[YOUR GOAL]
Copy out the lines of the listing below, from the line with "Click the line mentioning 公选王APP客观题题库" up to and including the line with "Action: (x=165, y=375)", keeping every character the same.

[Extracted data entries]
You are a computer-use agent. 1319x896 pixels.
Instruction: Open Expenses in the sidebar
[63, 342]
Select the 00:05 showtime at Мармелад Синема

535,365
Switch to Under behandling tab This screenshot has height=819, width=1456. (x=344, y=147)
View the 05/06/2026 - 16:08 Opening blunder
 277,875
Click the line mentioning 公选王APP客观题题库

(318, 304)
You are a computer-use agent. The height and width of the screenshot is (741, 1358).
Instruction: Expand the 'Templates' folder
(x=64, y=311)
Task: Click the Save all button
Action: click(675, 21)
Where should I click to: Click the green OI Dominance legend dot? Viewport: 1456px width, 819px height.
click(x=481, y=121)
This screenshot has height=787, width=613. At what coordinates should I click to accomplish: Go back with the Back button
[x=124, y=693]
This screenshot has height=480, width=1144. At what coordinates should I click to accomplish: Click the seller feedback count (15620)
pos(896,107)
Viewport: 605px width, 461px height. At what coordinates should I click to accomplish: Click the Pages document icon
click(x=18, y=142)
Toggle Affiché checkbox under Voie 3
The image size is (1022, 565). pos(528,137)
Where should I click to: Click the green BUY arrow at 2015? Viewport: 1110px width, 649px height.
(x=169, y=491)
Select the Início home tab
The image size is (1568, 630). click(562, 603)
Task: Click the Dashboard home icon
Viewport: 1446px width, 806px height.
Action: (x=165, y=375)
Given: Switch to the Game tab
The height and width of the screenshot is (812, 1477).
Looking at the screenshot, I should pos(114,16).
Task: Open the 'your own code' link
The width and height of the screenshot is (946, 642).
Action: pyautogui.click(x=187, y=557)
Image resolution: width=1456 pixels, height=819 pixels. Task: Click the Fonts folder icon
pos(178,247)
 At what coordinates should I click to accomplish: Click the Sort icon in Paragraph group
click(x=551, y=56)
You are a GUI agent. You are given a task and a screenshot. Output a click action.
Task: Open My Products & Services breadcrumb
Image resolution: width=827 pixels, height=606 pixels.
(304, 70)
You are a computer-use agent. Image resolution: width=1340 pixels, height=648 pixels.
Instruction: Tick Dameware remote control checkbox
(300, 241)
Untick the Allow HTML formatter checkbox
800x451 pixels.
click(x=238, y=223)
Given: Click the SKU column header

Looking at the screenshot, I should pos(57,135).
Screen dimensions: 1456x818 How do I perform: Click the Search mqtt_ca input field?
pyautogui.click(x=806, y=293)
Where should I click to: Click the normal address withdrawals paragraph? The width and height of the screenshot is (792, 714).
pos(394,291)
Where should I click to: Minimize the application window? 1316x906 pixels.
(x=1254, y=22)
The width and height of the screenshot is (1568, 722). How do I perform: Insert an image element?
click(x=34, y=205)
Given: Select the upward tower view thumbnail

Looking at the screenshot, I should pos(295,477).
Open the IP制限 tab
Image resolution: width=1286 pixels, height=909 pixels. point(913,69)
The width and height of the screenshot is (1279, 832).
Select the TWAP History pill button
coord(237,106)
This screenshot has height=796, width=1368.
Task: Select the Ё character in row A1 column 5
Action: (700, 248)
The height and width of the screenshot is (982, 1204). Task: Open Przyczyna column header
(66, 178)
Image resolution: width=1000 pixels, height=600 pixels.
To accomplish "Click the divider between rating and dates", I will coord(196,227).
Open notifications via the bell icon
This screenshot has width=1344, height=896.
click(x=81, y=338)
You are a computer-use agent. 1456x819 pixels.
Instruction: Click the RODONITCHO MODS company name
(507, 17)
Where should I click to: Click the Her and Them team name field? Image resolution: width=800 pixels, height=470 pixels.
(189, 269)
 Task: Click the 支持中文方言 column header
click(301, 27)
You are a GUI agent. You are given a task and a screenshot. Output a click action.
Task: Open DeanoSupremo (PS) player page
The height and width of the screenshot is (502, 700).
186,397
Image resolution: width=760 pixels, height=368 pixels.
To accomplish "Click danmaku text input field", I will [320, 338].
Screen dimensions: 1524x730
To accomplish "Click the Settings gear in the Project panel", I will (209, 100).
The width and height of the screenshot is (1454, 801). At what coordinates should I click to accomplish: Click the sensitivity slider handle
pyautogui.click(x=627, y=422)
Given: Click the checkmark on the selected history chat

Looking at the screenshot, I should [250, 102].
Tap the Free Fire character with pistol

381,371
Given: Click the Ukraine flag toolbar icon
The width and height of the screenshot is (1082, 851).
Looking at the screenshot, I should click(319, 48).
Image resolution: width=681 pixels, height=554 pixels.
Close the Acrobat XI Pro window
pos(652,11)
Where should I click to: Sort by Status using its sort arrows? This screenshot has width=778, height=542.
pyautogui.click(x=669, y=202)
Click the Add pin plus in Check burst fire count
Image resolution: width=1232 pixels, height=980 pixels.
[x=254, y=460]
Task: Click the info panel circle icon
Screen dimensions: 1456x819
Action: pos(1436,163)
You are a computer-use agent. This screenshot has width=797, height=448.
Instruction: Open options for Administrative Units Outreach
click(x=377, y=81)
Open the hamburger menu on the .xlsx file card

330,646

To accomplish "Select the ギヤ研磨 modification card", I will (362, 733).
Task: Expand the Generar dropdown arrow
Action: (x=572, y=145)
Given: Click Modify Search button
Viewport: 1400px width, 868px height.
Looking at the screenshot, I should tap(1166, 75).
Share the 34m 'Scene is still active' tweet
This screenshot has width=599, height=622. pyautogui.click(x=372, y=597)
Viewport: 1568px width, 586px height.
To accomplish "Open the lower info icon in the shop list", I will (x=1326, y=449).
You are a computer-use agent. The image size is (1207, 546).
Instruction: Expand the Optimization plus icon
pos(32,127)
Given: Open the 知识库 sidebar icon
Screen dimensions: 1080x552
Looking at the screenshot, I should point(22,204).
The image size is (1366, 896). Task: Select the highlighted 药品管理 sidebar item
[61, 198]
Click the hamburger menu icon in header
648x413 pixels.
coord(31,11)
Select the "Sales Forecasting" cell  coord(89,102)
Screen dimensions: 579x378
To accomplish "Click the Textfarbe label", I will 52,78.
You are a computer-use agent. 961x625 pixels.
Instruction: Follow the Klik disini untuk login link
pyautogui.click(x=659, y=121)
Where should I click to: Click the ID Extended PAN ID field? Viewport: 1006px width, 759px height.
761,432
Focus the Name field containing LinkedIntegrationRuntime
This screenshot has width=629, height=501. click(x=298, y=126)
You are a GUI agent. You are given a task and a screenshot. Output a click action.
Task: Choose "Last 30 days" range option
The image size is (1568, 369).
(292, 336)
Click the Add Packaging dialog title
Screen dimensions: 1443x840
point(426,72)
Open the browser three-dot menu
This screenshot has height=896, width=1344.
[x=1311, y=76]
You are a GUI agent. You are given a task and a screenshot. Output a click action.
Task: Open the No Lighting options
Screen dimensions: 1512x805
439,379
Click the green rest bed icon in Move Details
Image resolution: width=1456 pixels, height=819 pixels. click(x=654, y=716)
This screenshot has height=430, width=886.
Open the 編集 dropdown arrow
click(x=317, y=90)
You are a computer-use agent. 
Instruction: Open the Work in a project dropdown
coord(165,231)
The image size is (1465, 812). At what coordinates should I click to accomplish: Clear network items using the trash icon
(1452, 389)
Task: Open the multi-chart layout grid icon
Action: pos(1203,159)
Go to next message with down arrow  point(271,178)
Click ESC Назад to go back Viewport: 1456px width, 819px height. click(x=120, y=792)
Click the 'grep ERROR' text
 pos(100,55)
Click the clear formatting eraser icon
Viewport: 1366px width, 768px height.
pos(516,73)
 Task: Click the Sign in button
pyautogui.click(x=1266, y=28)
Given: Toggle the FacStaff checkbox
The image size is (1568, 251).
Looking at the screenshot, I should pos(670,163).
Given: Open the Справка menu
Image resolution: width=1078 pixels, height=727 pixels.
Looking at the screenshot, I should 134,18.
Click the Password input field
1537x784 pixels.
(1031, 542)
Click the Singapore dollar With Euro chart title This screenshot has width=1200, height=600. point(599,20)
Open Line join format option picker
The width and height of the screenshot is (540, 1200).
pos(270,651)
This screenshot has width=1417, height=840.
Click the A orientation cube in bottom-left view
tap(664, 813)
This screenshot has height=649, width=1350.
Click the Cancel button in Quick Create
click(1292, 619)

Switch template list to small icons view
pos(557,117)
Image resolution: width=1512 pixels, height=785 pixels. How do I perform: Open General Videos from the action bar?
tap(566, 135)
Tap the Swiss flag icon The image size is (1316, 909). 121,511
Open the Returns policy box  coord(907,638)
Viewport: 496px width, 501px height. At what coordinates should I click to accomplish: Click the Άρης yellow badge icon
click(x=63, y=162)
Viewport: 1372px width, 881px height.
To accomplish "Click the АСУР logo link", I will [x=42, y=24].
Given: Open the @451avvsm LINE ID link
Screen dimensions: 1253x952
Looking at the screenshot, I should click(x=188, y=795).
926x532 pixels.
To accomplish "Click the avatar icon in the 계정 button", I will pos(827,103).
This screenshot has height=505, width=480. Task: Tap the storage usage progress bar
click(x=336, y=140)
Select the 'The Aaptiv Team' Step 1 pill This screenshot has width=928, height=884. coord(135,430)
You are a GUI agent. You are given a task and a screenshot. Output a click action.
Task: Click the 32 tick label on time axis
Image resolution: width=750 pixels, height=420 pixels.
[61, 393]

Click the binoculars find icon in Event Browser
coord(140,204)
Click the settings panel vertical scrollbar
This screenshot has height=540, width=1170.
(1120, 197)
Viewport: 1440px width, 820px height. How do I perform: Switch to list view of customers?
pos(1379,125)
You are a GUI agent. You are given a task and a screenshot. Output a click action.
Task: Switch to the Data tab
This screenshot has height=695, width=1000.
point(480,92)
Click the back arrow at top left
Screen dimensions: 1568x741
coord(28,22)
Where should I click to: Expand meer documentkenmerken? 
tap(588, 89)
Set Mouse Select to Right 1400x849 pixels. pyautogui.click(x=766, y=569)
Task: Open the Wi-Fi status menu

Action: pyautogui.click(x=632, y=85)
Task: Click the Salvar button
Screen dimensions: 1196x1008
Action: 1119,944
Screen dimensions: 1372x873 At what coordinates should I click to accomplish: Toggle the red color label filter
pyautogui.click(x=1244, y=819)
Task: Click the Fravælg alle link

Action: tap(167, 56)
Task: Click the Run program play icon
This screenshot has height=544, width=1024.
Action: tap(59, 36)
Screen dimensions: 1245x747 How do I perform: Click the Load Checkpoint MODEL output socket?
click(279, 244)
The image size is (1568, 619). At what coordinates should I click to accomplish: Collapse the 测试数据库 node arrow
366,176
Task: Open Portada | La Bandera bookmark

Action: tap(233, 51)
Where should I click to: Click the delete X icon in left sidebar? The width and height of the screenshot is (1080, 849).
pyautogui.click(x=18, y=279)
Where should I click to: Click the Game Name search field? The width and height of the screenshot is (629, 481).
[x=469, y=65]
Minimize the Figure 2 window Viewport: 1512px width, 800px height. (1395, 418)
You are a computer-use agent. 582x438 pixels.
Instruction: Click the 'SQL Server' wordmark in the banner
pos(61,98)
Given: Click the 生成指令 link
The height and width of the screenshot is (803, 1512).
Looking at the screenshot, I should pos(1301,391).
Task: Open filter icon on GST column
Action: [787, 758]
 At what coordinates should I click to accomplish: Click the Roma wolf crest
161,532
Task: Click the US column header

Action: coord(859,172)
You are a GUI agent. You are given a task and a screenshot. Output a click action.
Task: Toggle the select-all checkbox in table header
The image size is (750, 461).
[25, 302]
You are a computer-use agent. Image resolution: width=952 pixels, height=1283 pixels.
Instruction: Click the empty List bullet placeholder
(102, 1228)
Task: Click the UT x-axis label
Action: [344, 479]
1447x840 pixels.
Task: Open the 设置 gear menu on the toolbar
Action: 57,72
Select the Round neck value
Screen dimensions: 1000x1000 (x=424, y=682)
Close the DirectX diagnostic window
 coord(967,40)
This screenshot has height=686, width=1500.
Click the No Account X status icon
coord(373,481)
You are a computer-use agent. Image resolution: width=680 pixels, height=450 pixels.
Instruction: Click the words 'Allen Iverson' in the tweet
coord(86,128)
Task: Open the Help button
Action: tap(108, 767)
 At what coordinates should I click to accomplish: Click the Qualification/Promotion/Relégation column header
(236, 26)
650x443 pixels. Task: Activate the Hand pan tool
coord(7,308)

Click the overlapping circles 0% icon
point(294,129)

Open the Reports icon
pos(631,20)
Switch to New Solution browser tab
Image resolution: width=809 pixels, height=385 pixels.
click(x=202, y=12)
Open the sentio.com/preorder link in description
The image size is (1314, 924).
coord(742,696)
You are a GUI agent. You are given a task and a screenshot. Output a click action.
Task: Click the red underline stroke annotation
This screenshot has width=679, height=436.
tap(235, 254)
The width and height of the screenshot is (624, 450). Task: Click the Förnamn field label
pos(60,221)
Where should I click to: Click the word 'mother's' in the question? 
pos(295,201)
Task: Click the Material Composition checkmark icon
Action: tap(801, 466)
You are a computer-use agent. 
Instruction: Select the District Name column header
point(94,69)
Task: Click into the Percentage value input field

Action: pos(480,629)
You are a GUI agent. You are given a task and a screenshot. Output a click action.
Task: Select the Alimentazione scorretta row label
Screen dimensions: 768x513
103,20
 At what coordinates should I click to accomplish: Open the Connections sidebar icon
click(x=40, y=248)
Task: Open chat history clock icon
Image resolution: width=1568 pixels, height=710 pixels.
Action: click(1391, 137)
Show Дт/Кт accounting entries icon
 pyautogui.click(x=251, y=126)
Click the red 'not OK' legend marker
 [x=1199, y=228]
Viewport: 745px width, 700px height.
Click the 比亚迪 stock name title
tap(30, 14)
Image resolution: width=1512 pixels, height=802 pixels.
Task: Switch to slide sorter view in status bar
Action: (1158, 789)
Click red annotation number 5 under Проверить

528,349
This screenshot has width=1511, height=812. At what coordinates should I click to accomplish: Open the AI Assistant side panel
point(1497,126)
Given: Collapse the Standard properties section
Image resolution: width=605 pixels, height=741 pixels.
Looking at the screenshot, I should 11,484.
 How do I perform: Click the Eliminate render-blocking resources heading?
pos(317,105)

[PROBLEM SOLUTION]
Click the line mentioning 公选王APP客观题题库

(318, 304)
You are a computer-use agent. The height and width of the screenshot is (741, 1358).
Instruction: Expand the 'Templates' folder
(x=64, y=311)
Task: Click the Save all button
Action: click(675, 21)
Where should I click to: Click the green OI Dominance legend dot? Viewport: 1456px width, 819px height.
click(x=481, y=121)
This screenshot has height=787, width=613. At what coordinates should I click to accomplish: Go back with the Back button
[x=124, y=693]
This screenshot has height=480, width=1144. At what coordinates should I click to accomplish: Click the seller feedback count (15620)
pos(896,107)
Viewport: 605px width, 461px height. At what coordinates should I click to accomplish: Click the Pages document icon
click(x=18, y=142)
Toggle Affiché checkbox under Voie 3
The image size is (1022, 565). pos(528,137)
Where should I click to: Click the green BUY arrow at 2015? Viewport: 1110px width, 649px height.
(x=169, y=491)
Select the Início home tab
The image size is (1568, 630). click(562, 603)
Task: Click the Dashboard home icon
Viewport: 1446px width, 806px height.
Action: (x=165, y=375)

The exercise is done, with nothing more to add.